Cuando terminé Biología Marina y quise estudiar cetáceos era la única mujer en un departamento de buceadores. El apoyo de Alberto Brito, mi maestro Jedi en conservación marina, fue la llave mágica con la que poco a poco abrí puertas. Coincidió esta época con el inicio del cambio de los ferris de modelo tradicional al super rápido, pero mis informes sobre el peligro de colisión que esto conllevaba para la gran riqueza de cetáceos de Canarias, cayeron en saco roto. Hubiera sido el momento de establecer otro modelo de tráfico marino, que respetara la singularidad faunística del archipiélago, como en Galápagos o Hawaii. No creo que no se me escuchara por ser mujer, sino por mi juventud, y porque otro investigador más senior proponía alternativas: sistemas de hidrófonos fondeados para detectar los cetáceos, de tan alto coste en nuestros canales interinsulares de hasta 3.000 metros de profundidad, que aún hoy en día no han sido implementados, y los cachalotes y otros cetáceos son rutinariamente atropellados.

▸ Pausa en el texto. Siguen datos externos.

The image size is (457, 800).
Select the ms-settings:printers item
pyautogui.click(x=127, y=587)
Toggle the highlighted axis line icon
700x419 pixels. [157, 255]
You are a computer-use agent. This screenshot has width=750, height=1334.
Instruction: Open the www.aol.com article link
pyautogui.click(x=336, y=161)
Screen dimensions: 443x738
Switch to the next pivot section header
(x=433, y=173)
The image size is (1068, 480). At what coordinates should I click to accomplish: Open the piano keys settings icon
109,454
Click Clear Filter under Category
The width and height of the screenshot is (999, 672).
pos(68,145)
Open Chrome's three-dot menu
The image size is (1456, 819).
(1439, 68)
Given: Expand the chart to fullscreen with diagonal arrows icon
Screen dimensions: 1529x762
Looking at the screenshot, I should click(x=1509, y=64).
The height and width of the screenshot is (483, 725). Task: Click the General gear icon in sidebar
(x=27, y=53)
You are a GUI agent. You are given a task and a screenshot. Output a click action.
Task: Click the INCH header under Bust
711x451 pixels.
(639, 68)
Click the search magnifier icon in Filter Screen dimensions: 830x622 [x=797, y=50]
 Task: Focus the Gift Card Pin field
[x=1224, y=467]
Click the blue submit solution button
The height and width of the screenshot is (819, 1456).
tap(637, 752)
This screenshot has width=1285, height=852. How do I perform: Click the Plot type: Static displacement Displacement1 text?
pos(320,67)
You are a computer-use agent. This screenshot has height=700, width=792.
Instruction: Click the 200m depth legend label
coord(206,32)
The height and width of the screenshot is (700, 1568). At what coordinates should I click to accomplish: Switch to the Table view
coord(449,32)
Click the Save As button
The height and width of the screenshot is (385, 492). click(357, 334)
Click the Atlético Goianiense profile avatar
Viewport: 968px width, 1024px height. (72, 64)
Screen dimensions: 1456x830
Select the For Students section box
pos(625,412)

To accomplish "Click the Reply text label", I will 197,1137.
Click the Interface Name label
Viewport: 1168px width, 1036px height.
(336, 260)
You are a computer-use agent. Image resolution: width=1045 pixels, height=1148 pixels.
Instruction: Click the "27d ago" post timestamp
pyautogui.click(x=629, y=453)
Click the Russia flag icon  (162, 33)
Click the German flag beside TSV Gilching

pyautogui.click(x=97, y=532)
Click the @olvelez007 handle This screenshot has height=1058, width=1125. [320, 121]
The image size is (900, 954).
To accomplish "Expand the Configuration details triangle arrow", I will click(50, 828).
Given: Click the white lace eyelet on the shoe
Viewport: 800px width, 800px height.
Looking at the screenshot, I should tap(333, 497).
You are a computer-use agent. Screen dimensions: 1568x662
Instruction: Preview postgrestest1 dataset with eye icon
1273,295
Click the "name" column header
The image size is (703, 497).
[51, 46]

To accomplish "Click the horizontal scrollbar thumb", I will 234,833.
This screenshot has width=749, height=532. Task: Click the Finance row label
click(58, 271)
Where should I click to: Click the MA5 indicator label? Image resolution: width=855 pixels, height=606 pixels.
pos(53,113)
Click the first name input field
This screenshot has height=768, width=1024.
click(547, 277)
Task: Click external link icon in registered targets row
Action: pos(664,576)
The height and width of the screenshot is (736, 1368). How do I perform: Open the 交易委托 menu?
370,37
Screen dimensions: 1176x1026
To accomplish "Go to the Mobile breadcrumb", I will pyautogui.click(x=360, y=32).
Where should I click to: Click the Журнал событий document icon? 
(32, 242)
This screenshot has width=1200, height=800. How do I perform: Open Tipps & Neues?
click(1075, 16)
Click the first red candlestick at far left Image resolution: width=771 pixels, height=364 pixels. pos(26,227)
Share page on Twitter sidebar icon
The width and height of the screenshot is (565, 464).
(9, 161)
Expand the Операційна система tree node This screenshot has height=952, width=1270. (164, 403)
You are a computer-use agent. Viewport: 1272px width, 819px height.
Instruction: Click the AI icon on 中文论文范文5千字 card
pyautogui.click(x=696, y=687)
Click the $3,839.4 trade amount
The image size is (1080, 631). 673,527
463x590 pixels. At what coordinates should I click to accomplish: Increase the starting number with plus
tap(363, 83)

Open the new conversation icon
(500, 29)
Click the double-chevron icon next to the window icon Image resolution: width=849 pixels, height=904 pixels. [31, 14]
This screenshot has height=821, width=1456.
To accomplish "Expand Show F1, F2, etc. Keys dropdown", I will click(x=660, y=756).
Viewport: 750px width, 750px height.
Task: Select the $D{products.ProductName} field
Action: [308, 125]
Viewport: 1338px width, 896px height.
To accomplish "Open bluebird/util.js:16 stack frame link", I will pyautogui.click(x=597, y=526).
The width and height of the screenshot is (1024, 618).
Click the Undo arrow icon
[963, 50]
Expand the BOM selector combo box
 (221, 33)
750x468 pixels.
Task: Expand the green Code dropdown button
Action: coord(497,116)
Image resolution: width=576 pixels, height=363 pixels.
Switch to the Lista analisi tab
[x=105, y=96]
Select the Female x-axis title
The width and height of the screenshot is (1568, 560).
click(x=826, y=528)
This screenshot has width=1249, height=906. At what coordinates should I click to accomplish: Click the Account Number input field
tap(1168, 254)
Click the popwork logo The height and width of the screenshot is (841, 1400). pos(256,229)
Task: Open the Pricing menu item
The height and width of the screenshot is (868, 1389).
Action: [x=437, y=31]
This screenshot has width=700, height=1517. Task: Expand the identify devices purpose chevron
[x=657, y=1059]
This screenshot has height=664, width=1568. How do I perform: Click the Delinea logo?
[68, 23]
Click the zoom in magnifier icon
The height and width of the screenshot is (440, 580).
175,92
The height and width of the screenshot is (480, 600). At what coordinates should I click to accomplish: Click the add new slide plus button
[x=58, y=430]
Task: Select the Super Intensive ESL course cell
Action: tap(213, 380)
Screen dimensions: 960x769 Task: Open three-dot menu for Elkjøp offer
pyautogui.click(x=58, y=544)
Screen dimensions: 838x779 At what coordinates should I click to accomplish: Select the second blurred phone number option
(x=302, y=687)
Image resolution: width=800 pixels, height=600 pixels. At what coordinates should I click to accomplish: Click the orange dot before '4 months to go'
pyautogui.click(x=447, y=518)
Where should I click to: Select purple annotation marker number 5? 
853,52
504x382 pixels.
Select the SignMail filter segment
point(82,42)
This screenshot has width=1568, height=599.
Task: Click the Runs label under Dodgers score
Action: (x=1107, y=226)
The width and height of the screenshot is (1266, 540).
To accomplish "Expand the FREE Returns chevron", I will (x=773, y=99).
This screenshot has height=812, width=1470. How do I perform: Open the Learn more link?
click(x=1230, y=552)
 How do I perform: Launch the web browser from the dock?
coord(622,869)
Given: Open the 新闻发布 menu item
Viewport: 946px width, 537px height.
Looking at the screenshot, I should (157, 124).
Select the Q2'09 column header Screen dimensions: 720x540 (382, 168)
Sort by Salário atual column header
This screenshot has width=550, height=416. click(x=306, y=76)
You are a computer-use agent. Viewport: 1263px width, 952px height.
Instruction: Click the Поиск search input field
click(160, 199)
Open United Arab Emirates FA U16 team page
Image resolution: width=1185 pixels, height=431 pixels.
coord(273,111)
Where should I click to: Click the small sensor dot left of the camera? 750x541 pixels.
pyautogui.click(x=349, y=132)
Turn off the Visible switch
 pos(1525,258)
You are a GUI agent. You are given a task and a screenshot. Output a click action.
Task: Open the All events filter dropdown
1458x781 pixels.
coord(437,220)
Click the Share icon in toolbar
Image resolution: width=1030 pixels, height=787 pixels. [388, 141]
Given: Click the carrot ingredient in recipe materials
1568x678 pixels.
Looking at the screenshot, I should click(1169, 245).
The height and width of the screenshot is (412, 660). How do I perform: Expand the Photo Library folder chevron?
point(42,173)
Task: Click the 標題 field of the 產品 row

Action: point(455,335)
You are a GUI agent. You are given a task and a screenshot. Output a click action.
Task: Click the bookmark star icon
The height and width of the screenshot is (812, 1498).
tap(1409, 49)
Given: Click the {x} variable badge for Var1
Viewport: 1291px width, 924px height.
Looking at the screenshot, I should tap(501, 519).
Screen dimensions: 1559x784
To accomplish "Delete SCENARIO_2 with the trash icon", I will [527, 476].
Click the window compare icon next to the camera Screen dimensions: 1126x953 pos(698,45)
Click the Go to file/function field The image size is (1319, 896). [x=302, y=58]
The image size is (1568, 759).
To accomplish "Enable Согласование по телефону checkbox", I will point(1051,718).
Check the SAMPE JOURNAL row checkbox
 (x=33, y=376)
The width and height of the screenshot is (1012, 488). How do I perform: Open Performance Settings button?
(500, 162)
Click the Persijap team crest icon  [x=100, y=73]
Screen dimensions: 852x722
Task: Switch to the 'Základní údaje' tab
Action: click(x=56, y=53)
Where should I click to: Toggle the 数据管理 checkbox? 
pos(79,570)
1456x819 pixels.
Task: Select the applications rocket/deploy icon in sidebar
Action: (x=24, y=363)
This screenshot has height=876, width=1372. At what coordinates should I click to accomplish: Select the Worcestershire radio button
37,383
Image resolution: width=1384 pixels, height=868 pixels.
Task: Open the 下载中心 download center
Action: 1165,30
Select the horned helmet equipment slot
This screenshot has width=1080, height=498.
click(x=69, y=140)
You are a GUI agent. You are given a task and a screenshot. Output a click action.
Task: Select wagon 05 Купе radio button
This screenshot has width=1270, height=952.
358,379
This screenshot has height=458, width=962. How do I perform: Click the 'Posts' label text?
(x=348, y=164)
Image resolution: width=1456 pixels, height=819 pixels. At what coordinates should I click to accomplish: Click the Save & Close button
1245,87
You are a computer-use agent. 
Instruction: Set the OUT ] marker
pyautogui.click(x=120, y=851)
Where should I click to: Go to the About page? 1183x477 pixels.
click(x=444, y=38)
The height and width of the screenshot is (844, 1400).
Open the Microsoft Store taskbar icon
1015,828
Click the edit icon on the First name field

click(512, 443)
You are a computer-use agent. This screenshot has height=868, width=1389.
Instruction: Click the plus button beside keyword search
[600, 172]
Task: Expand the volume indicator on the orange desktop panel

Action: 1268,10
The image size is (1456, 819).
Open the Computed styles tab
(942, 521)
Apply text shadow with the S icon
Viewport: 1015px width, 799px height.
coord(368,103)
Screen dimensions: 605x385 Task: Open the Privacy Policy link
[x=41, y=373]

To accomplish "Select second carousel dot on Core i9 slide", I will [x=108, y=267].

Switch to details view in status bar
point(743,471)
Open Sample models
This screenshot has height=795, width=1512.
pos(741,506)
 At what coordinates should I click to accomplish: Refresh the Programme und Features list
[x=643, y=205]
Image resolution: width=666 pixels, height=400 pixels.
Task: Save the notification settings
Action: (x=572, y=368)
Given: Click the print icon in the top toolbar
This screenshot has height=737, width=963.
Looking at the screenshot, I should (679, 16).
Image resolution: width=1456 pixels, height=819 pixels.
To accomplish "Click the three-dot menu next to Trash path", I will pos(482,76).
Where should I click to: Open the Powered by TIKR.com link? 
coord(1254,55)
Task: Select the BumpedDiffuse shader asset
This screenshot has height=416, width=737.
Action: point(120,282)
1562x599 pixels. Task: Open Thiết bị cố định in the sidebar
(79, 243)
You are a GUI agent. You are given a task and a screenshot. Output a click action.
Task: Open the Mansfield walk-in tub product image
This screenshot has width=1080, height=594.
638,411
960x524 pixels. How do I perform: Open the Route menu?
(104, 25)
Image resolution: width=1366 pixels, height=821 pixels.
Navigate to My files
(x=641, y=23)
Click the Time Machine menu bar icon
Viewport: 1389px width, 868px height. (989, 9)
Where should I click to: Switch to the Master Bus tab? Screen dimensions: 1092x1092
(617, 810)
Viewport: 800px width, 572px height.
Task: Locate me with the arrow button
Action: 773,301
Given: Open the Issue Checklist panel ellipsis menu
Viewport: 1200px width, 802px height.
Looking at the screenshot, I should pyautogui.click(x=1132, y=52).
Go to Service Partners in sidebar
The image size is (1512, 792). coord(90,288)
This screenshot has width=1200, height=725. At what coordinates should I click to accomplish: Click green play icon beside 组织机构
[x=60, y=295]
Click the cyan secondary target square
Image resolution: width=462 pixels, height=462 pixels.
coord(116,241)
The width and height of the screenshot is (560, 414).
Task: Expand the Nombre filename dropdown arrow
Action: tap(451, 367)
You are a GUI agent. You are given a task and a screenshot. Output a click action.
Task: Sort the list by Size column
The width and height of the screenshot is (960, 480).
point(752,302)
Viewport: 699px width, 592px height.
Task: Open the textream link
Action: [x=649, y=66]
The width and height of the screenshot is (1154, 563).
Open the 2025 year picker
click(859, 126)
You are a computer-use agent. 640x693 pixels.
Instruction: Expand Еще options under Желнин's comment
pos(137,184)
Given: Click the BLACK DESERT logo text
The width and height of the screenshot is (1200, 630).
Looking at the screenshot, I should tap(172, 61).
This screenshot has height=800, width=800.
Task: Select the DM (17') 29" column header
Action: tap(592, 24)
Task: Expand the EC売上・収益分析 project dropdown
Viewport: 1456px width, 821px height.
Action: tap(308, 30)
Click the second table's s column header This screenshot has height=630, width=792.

En el departamento hay ahora muchas mujeres. Algunas aún se toparon, en fechas sorprendentemente recientes, con obstáculos inadmisibles en una sociedad moderna para combinar la maternidad con la investigación: desde becas duramente competidas que no esperaran al final de una baja maternal, hasta tener que llevar a los bebés a muestrear pues no había apoyo para las horas extra que la investigación exige. Está requiriendo un enorme esfuerzo institucional y social el construir puentes que igualen y aúnen a hombres y mujeres en los derechos de ambos a tener hijos y en las oportunidades de llegar a lo más alto de la investigación y la academia. Se requiere también un esfuerzo realmente serio para proteger a la naturaleza, la otra gran madre olvidada a pesar de su esencialidad omniprescente.
Los cachalotes no solo son bonitos, su papel ecológico es tan masivo como sus cuerpos. Actúan, entre otras cosas, como vectores de movilización de nutrientes entre las profundidades oceánicas donde comen y las aguas superficiales donde defecan. Con ello favorecen la multiplicación planctónica, lo que a su vez contribuye a regular el clima, al ser el plancton el mayor fijador de carbono del planeta. Los volúmenes de nutrientes movilizados por el más de un millón de cachalotes que surcaba los mares antes de la época ballenera eran ingentes. No hace falta saber morse para entender que el bienestar de las madres en general, y la madre singular, es la piedra clave en el arco de la supervivencia de las especies. Para conseguirlo, solo es necesario decodificar la inercia de nuestra sociedad y redirigir su comportamiento hacia proas más felices.